Le lendemain les généraux convoquèrent les soldats ; ils jugèrent convenable d’appeler les députés et de délibérer avec eux sur les moyens d’achever la route que l’armée avait encore à faire pour arriver en Grèce ; car s’il fallait aller par terre, il paraissait utile d’avoir des guides sinopéens, vu la connaissance qu’ils avaient de la Paphlagonie, et les Grecs devaient avoir bien plus besoin encore de la ville de Sinope, s’ils voulaient s’embarquer : elle seule paraissait en état de leur fournir la quantité de bâtimens nécessaires pour transporter toute l’armée. On appela donc les députés pour délibérer avec eux ; on leur dit que comme Grecs, le premier service qu’ils devaient rendre à des compatriotes était de se montrer bien intentionnés pour eux, et de leur donner les meilleurs conseils.

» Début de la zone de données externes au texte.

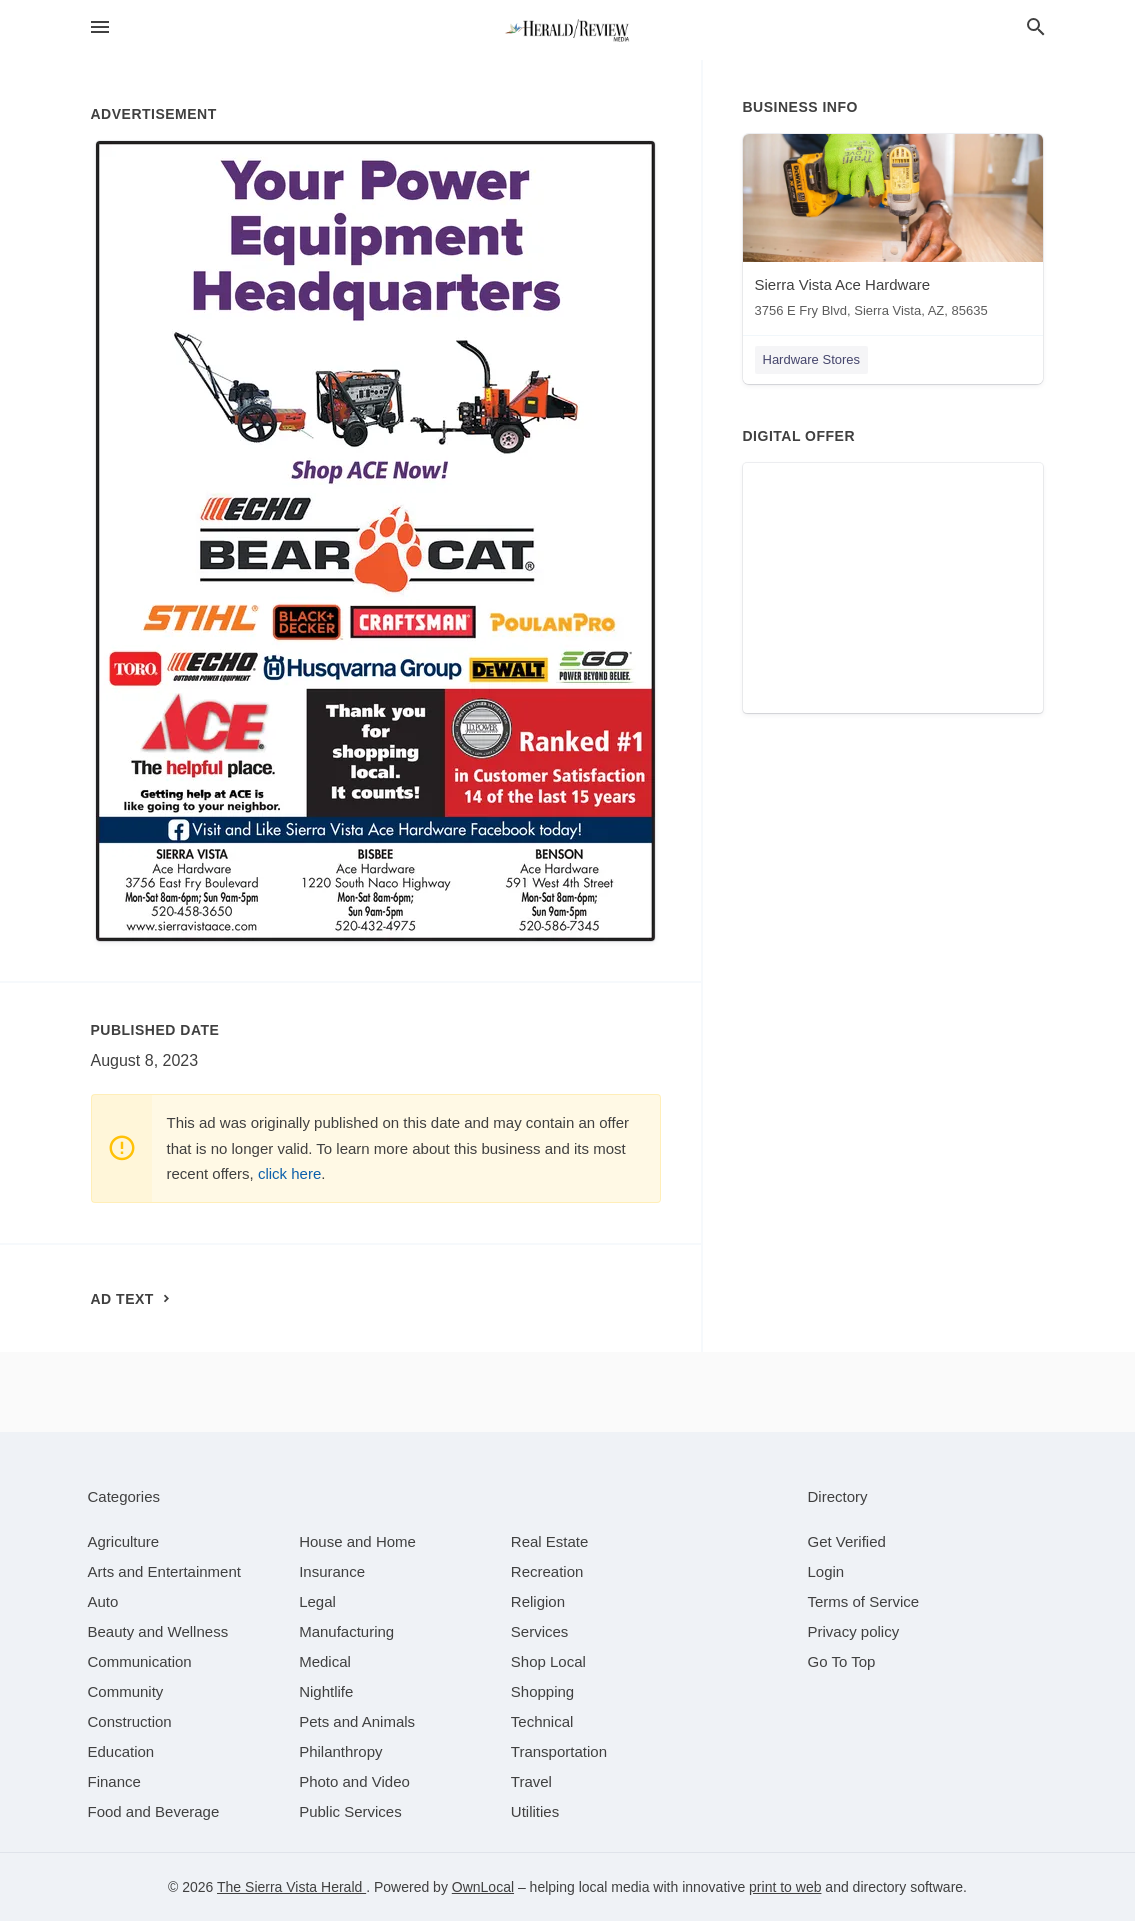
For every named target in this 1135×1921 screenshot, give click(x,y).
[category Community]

Hécatonyme se leva ; il commença par une apologie du discours qu’il avait tenu la veille ; il dit que le propos qui lui était échappé, que la ville de Sinope pouvait se liguer avec les Paphlagoniens, ne signifiait point qu’elle voulût faire avec ces peuples la guerre à l’armée grecque, mais au contraire que pouvant songer à l’alliance des Barbares, sa patrie préférerait celle des Grecs. Ceux-ci l’ayant pressé de leur donner son avis sur le point discuté, après avoir invoqué les Dieux, il parla ainsi : « Puisse-t-il m’arriver toutes sortes de prospérités si je vous conseille le parti que je crois le meilleur ! Puisse m’arriver le contraire si je vous parle autrement ! Je regarde cette délibération comme sainte. Lorsque l’événement aura prouvé que je vous ai bien conseillés, beaucoup de vous autres Grecs me louerez, beaucoup me maudirez si je vous engage à prendre un parti qui vous soit funeste.